Task brief:
Through the last line of the entries, please copy every line exactly, starting with the one that contains "27 (1070, 1242)".

Items from a data source

= Beginning of Section =

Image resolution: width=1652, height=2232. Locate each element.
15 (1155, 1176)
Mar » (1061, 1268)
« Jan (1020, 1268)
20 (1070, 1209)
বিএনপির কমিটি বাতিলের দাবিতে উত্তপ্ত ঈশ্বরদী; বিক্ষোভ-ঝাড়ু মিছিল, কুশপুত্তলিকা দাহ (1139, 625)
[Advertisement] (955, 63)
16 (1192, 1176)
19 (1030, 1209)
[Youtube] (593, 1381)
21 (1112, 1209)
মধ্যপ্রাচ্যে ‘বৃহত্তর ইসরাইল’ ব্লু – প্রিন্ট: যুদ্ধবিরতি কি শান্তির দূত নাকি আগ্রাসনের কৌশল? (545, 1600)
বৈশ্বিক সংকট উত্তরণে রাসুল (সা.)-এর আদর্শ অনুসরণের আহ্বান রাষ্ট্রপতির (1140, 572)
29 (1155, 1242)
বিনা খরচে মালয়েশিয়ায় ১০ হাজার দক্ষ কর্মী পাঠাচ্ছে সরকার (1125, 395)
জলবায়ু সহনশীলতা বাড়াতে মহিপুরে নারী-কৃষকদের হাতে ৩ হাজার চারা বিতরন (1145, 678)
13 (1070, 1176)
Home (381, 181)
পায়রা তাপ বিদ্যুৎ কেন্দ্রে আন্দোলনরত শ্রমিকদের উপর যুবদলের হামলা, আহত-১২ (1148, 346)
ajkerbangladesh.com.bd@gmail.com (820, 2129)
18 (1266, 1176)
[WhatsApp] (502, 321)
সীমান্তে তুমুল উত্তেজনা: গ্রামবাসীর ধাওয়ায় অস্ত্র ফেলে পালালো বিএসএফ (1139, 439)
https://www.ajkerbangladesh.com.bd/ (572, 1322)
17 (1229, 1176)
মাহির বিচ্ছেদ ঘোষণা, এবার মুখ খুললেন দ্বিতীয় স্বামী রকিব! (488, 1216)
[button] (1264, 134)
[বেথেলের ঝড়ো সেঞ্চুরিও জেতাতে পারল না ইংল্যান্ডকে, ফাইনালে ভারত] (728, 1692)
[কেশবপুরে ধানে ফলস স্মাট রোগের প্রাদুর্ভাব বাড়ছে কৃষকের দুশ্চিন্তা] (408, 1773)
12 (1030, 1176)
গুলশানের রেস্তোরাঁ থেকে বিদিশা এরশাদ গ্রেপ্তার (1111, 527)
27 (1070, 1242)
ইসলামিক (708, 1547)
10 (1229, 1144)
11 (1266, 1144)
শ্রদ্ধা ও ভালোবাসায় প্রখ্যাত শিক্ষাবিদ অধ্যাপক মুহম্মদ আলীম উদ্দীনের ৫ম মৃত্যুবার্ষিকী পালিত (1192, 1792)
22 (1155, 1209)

= End of Section =

Answer to this problem:
27 (1070, 1242)
ইসলামিক (708, 1547)
10 (1229, 1144)
11 (1266, 1144)
শ্রদ্ধা ও ভালোবাসায় প্রখ্যাত শিক্ষাবিদ অধ্যাপক মুহম্মদ আলীম উদ্দীনের ৫ম মৃত্যুবার্ষিকী পালিত (1192, 1792)
22 (1155, 1209)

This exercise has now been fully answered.